Knott often has a partner in Birdcage: Peep, a small bird also known as Nicholas Ellerbroek. At 11, he has made a name for himself, appearing in a Chicago Bulls game and on display at the Pet Hall of Fame in Whiting, Indiana.

It only took a few games for the first manager to be fired for violating social distancing guidelines. That distinction went to Lecheros’ Anthony Barone, who stepped over the third base line and argued for a bang-bang call at first base.

“You get lost in the game,” he said.

KC Huth, the Canary Islands’ center fielder, was working and selling awnings and shade structures in Dallas when the pandemic hit. His gym closed and the fields where he practiced batting closed their doors.

“Man, I was jumping fences, I was doing my best to put myself on a patch of grass to get ready,” he said.

A handful of major league players, with guaranteed contracts and money in the bank, have decided not to play this season due to health problems. In the American Association, sitting was not a realistic option.

“Players play indie ball because they want to go back to affiliated ball,” said Rick Forney, the Winnipeg manager. “They are still chasing the dream of making it to the big leagues.”

“These guys, your window is short,” he added.

Leobaldo Pina, a native of Venezuela and Fargo’s third baseman, spent the offseason feeding cows and cutting grass on a farm in Pennsylvania. Matt Tomshaw, a left-hander for the RedHawks, was at Major League Baseball camp with the White Sox in March and also worked as a mortgage analyst.
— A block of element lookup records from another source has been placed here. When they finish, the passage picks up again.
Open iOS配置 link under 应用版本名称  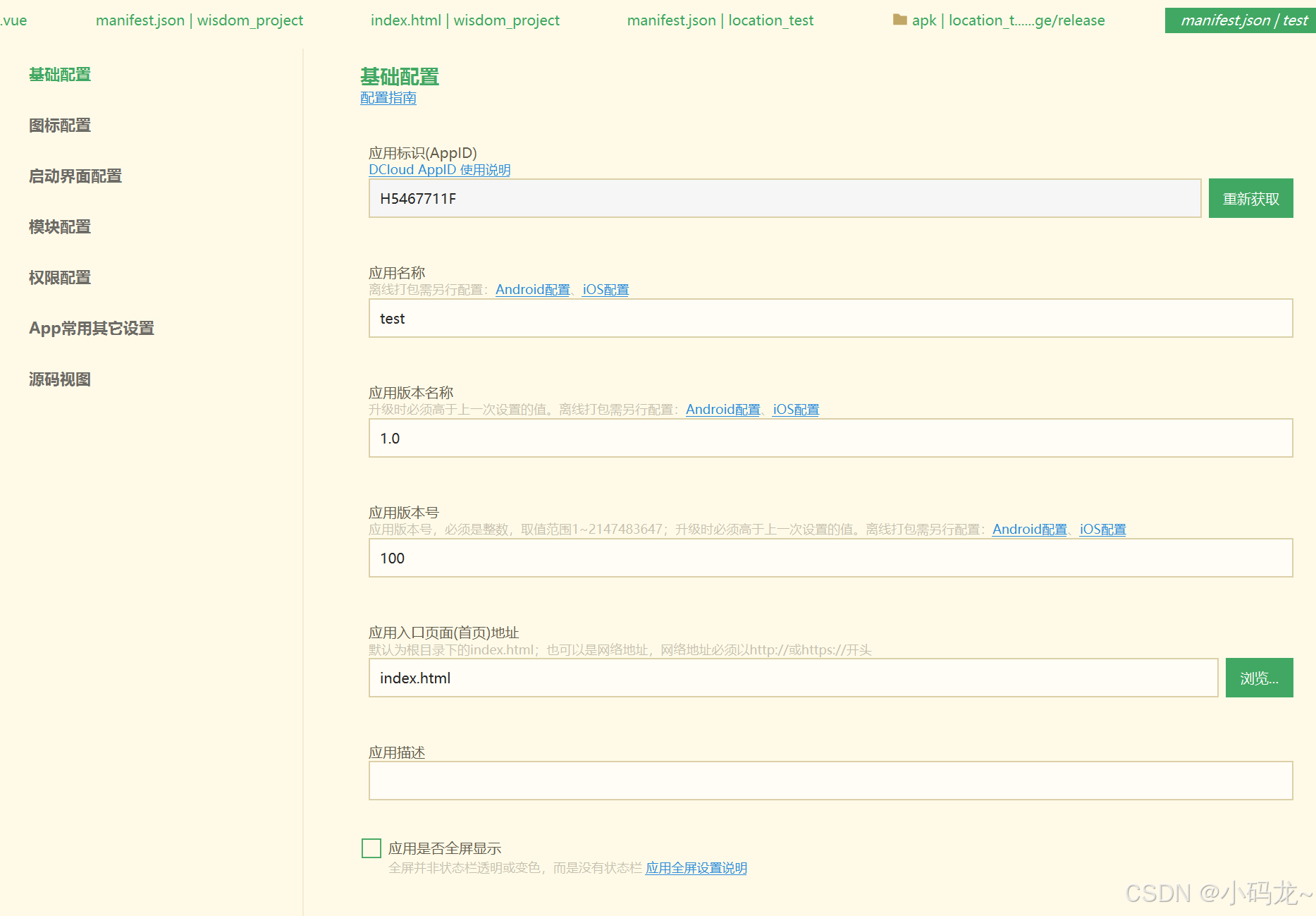coord(795,409)
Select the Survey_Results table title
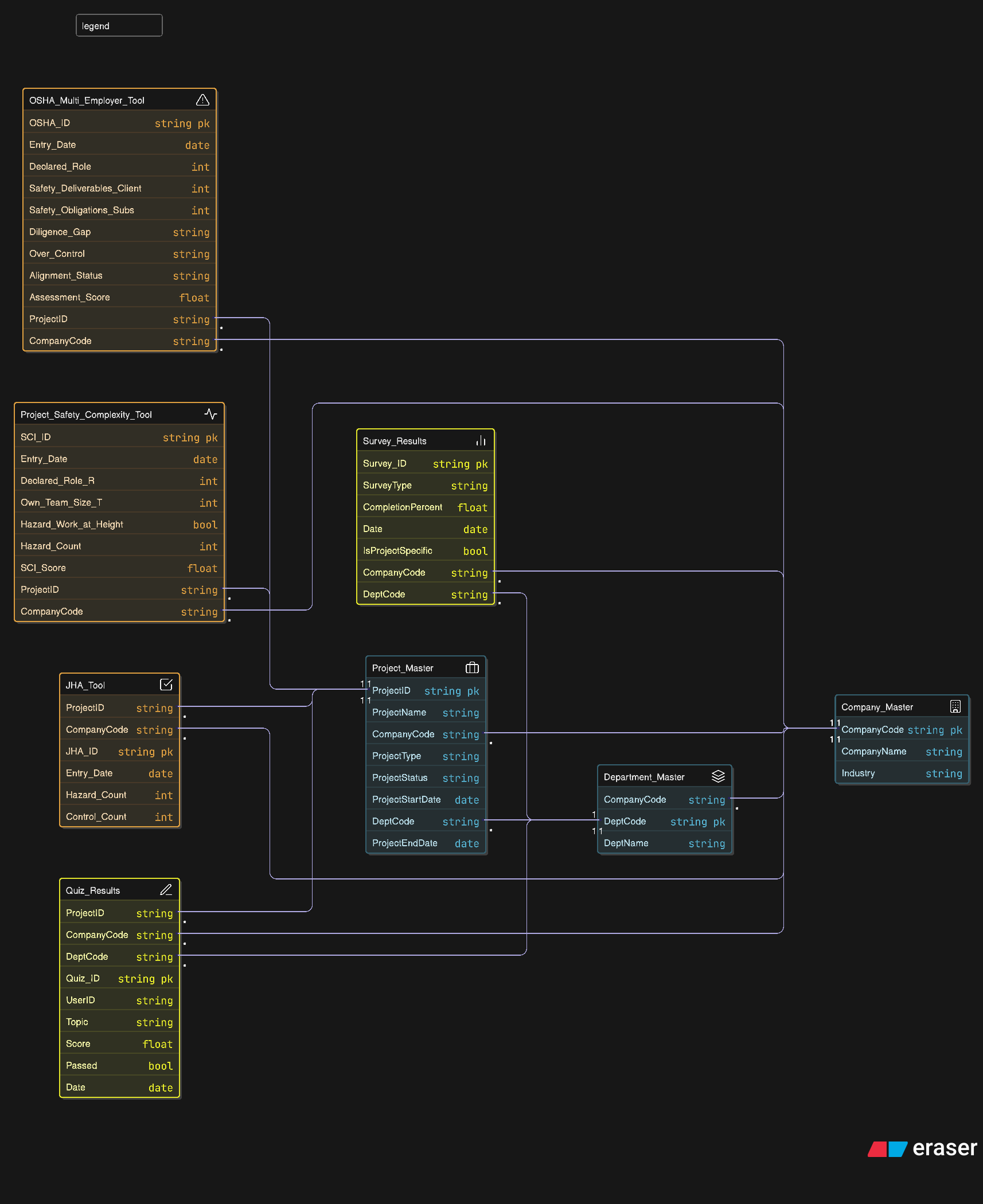The height and width of the screenshot is (1204, 983). click(395, 440)
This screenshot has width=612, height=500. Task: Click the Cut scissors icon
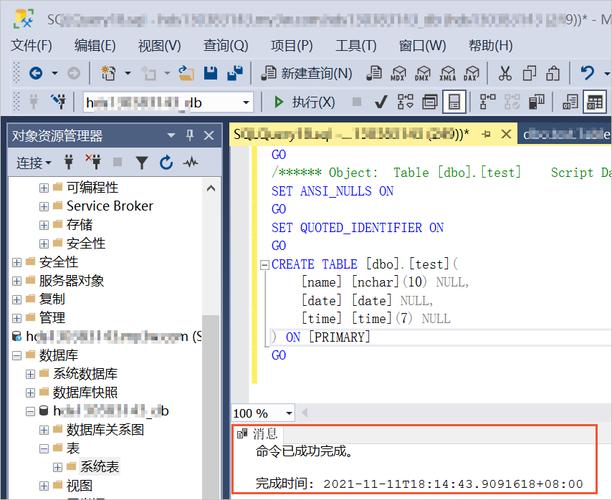pos(504,73)
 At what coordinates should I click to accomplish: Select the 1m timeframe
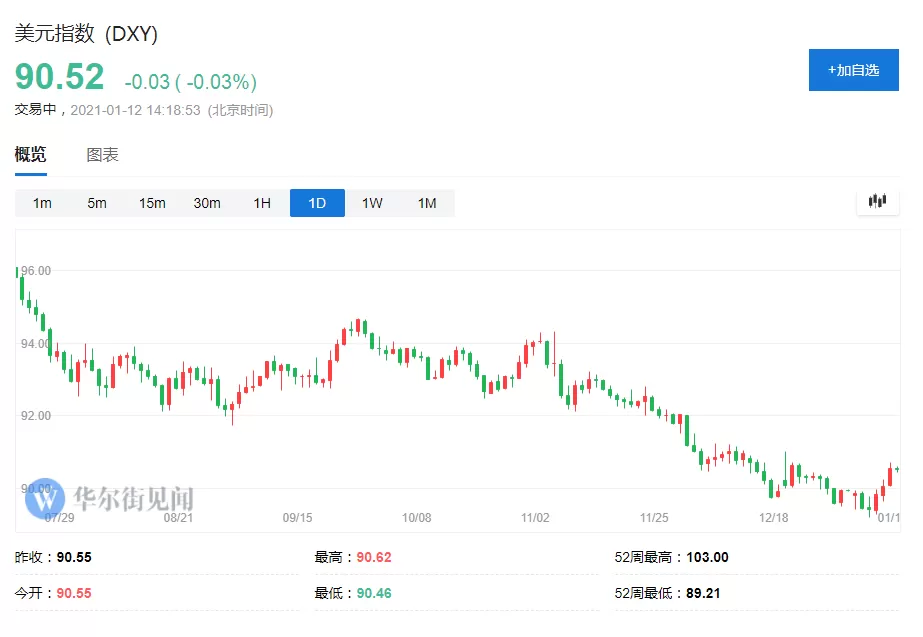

Andrew Ely, who rose to Class AA in the Cubs organization and was Gleyber Torres’ double-play partner at the rookie dance, is now the Canary Islands shortstop. He also works for a Los Angeles-based private equity firm, investigating distressed assets.

There are also other players with more pedigree.

Cito Culver, a shortstop for the RedHawks, was the Yankees’ first-round pick in 2010, briefly making him a possible heir to Derek Jeter. Pitcher Bradin Hagens spent four days with the Arizona Diamondbacks in 2014. Drew Ward was a third-round draft pick and at Major League Baseball this spring with the Washington Nationals, hoping to start in the minors but believing “there would be I had a chance to go up this year. ” Now he lives at the Fargo Inn & Suites and hopes to return.

Almost all players have spent years in the minor leagues or on independent balls. However, this season is life on the lowest rungs of baseball, as it never has been. There are fewer bus trips and almost no nightlife to speak of.

Canary Islands manager Mike Meyer said he had trouble sleeping on Saturday nights, knowing he would receive weekly results from the team’s coronavirus test the next day.

“This is the most anxious and stressed time I have had in my 20 years in baseball,” he said.

However, for many fans, the return of baseball has meant less anxiety in their lives.

Among them is Jerry Bowman, who since 1994 has owned Seat 17, Section R, Row 10 at Birdcage. Bowman, 70, is one of the few fans to wear a mask for games, where he is in charge of sliding the ‘K’ signals on a zip line behind the plate every time a Canarian pitcher hits a batter.

“I was shocked and euphoric” to hear that baseball would return, said Bowman, who spent the first few weeks of the pandemic watching old westerns. “He gave me something to do. Being outside, watching baseball. There is nothing better “.

Just then a visiting batter struck out.

“Excuse me, I have to drop a K,” he said. “I’ll be right back”.